All of which are fine pragmatic reason for supporting democracy. The trouble is that it justifies itself not on these but on an absolutist claim to be the one best (or least worst) system. In the name of this claim we wage wars (endlessly). More than that we assume that we have right to fight all other ‘non- democracies (whether we choose to do it or no), on the grounds they are somehow not valid. More than that we like o claim that when we have fought and defeated their regimes, a democracy will simply and naturally flourish (a faith in this thought/hope is on of the more beautiful things in creation).
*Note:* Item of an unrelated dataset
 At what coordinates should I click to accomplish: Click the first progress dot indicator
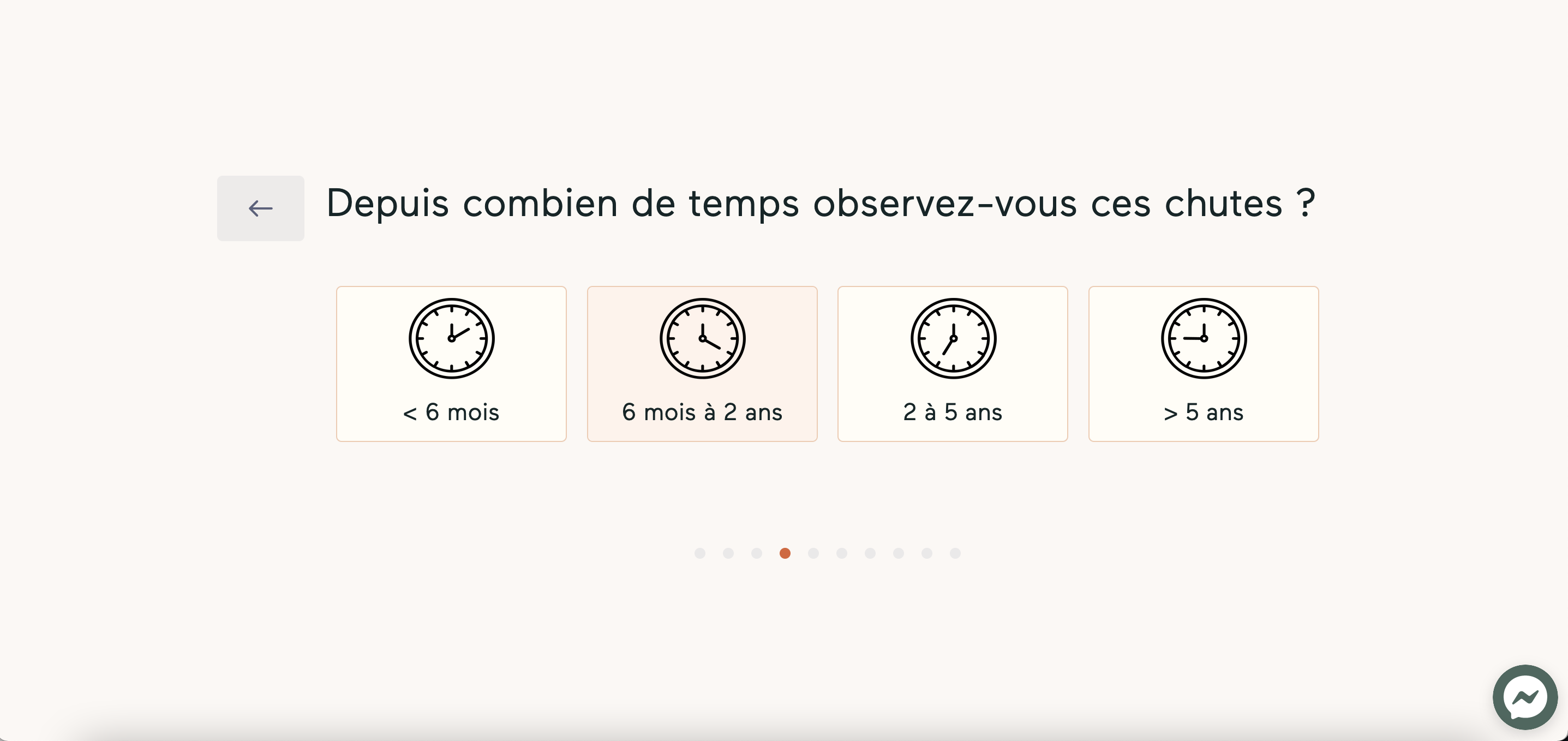(700, 553)
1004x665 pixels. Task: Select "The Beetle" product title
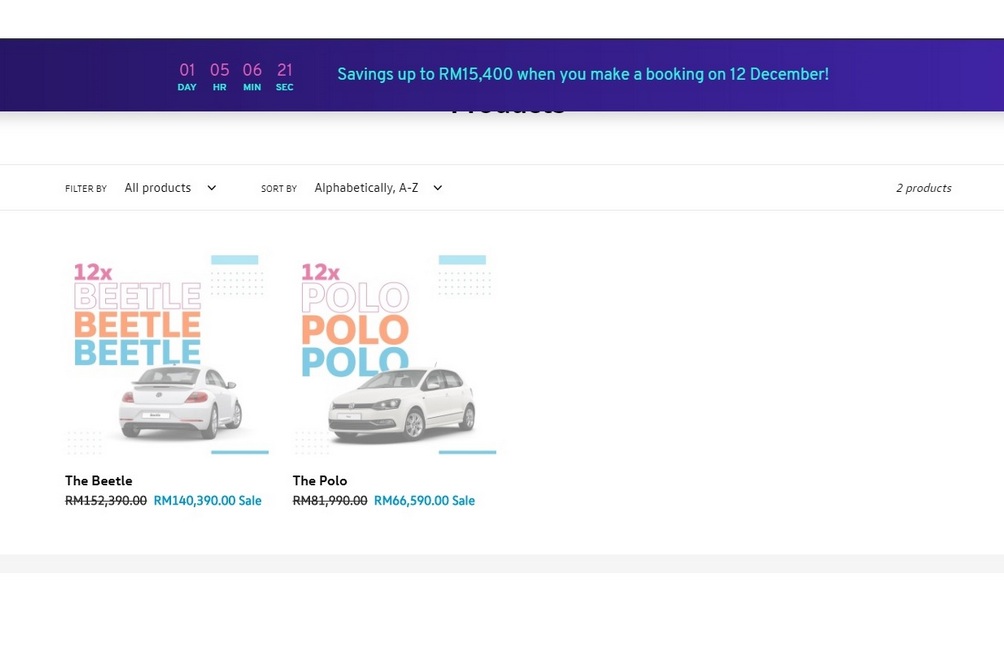click(x=99, y=481)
The reason for this faith is of course simple. It lies in recent(is) experiences. Firstly in the experience of the twentieth century, that saw democracy, with is ally in commercial capitalist see off all rivals. The looping together of political and desire freedoms then saw off any other model. And yet there as no reason why these two have to be linked together. A fact China noted and learnt from. All that can be said about the hooping together of capitalism and democracy is that it happened the once; and that it is clear (as Marx – who is the real theorisation the liberals are unconsciously drawing upon here), pointed out that all capitalism need a fairly complex social order. This is because they need an order which is capable of responding to the very dynamic society, full of torrents and change, and complexities of unfairness (who has and does not have the money). Capitalism wealth breeds complex societies, which are very difficult to govern.
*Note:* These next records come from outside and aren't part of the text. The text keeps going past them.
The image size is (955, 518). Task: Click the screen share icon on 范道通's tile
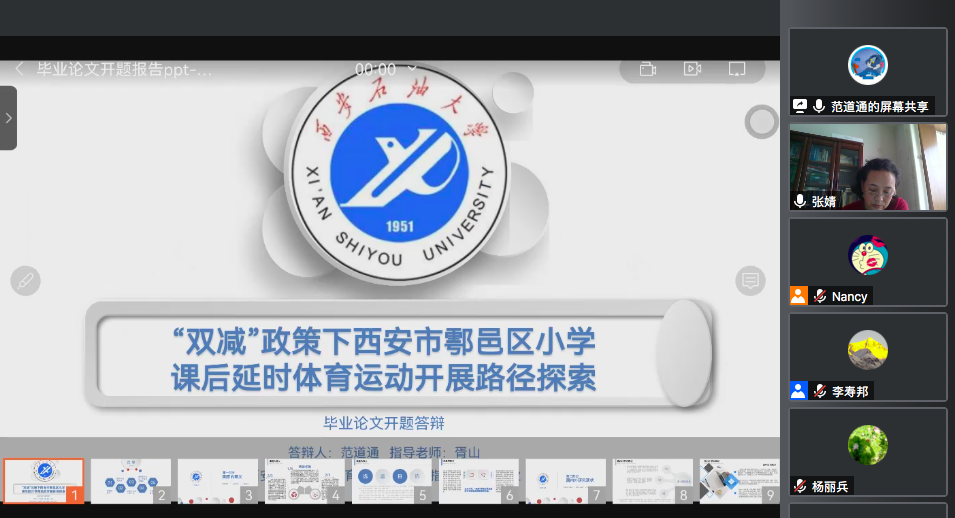point(800,106)
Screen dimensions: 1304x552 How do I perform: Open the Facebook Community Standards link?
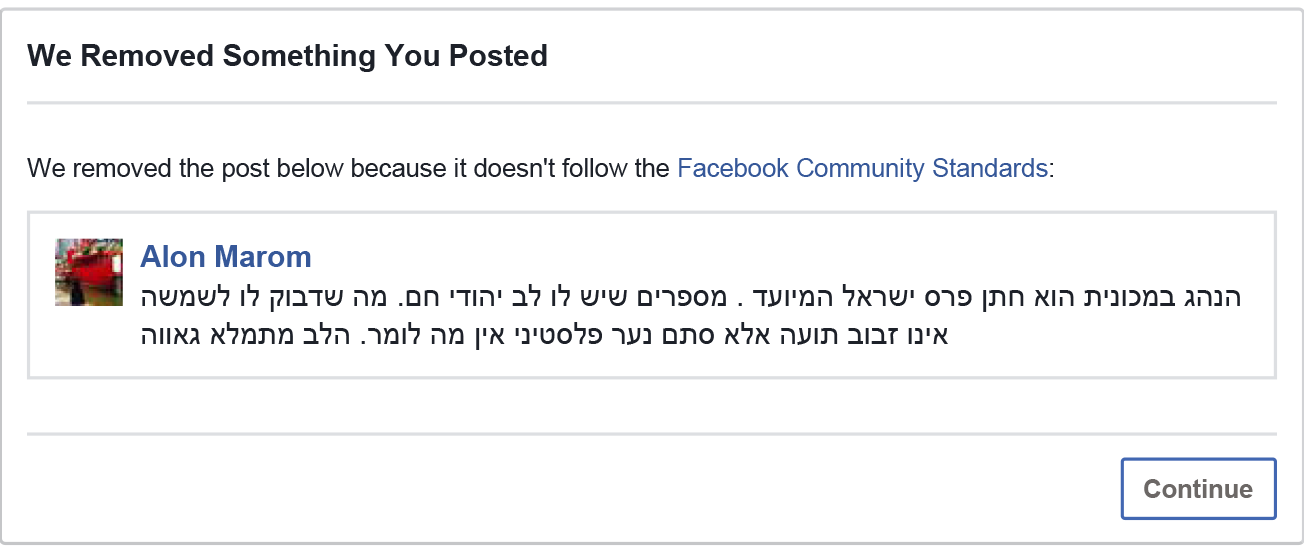[862, 168]
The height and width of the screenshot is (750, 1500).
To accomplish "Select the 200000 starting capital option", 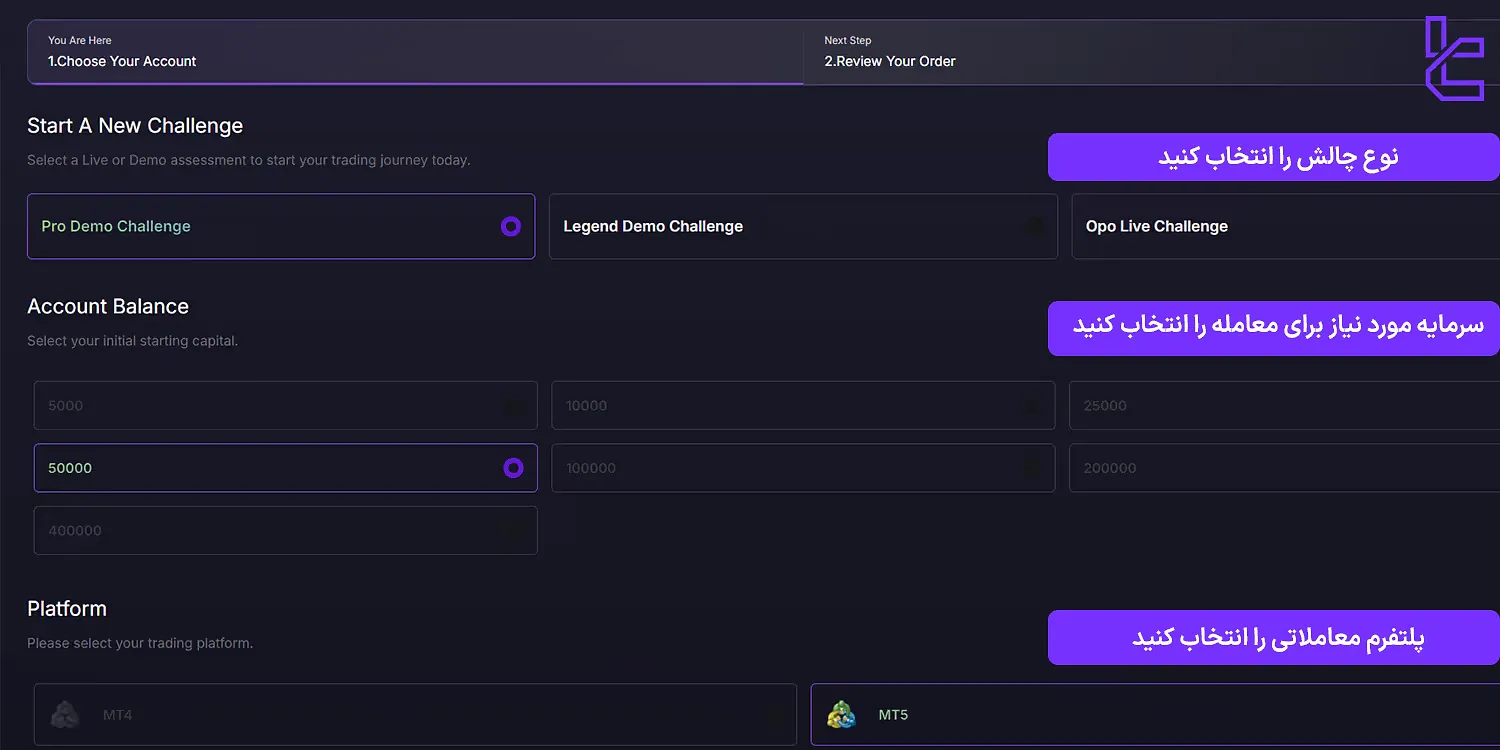I will tap(1284, 468).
More than that one might actually suggest capitalism undermines any government system, by making the society so complex every system looks either hopeless inept, or powerless or merely corrupt. And in this progression to political dissolution (and conceptual if not actual anarchy) democracy is the last system to be undermined. It is the one that it is easiest at times to defend. The reason here is that it is here it actually does do (to a fairly limited degree) what it says that it does. That is it allows other voices into capitalism. Voices that pull one away from a complete capitalism that would let the poor starve. A move that can then in the name of nation sovereignty and global organization impose some kind of limit upon the market. The problem of course is that as capitalism has grown this limit, even in the face of massive economic melt down had become very hard to impose. This is the time that state should triumph over the failed market. And yet it does not Indeed the bankers in the form of the credit agencies and a worry about the deficit seem to have triumphed. They caused the crisis and not then benefit form it. Traditionally then democracy was the last place certain non capitalist values would lied. It provided a rhetoric for the non-market part of society Its sole role was then to allow this rhetoric to articulate itself in a very complex capitalism shifting world.
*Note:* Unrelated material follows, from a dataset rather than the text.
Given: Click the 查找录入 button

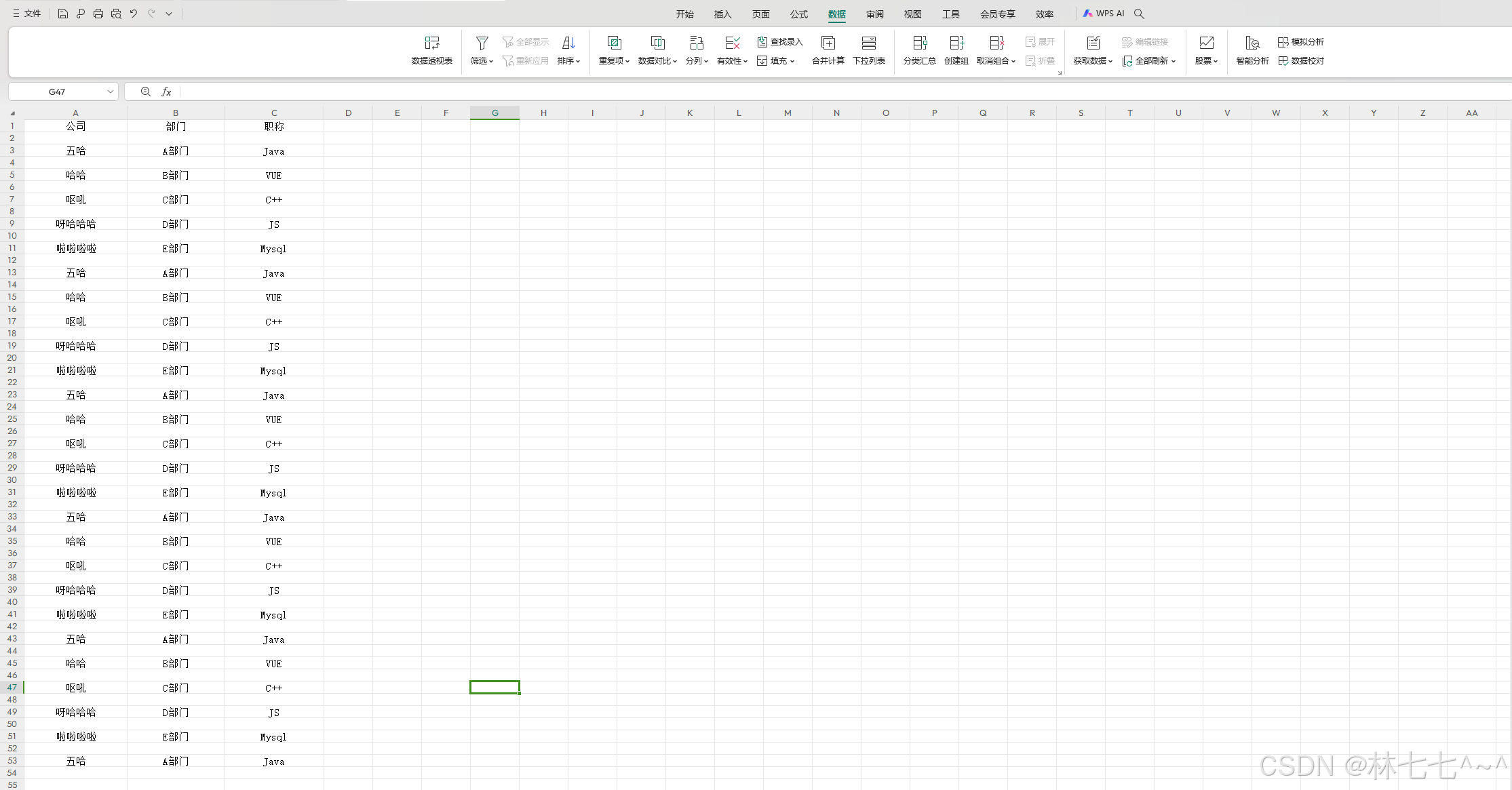Looking at the screenshot, I should [x=780, y=42].
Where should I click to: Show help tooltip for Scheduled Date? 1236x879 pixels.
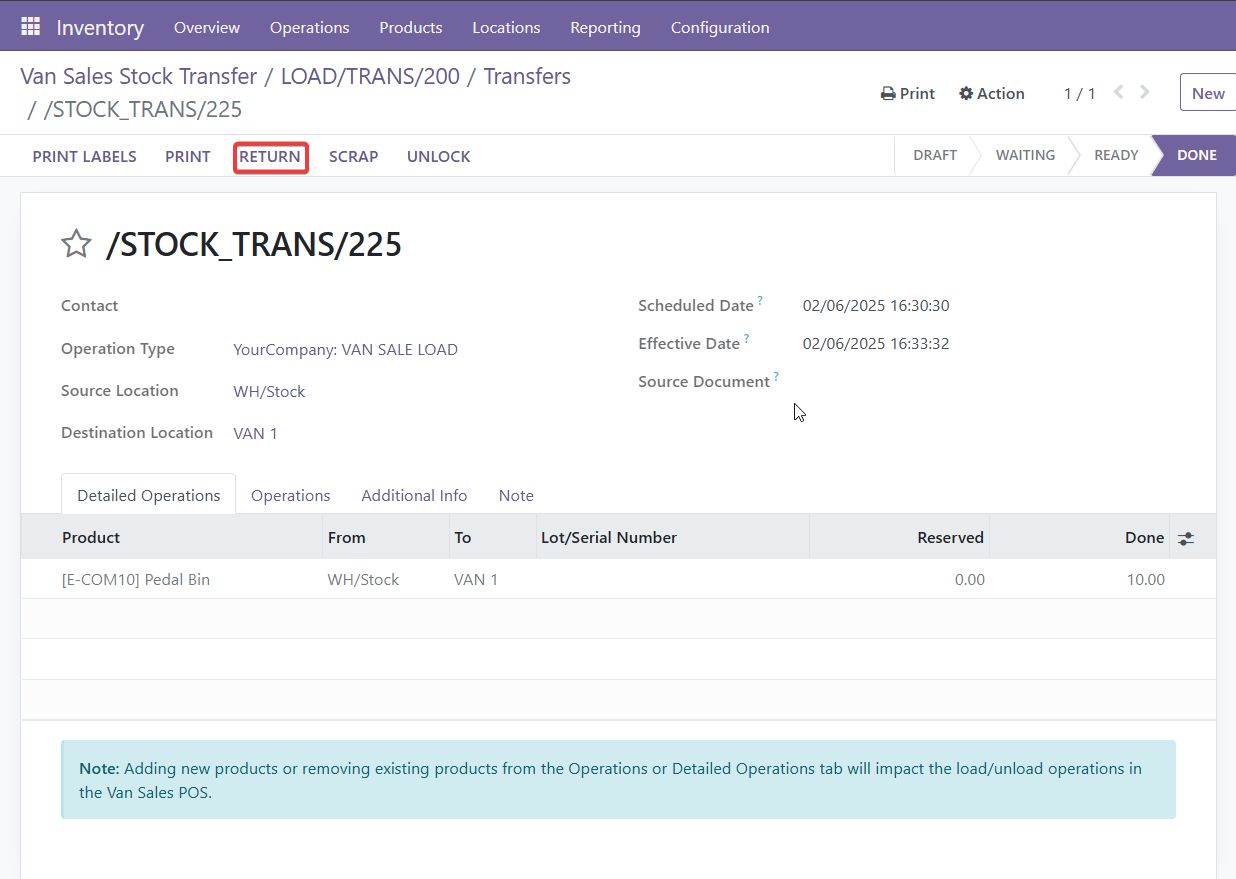pos(760,300)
However it is very easy to over estimate democracy. It was always associated with another great legacy from our history – namely nationalism. Nationalism (France and even more Russia) provides the other great refuge from capitalism (this time with a rightwing tendency). It then allows nations o minimise their democracy and maximize the power of their nation state to do things. A model that clearly is very much alive in Russia . The difference perhaps (ns it is only suggestion) between these two model is that the nationalism root is the one nations end to follow (or ought to follow) if they have large amounts of mineral resources an little else. Russia then makes sense as a nation; Scots nationalism was made by Oil, and the separatism of the Niger Delta people was inspired by oil. Mineral wealth tends to bred local or regional chiefs, and nationalism is the ideology that spins that chieftanhood out into a moral philosophy (it is better that the Democratic Republic of Congo model).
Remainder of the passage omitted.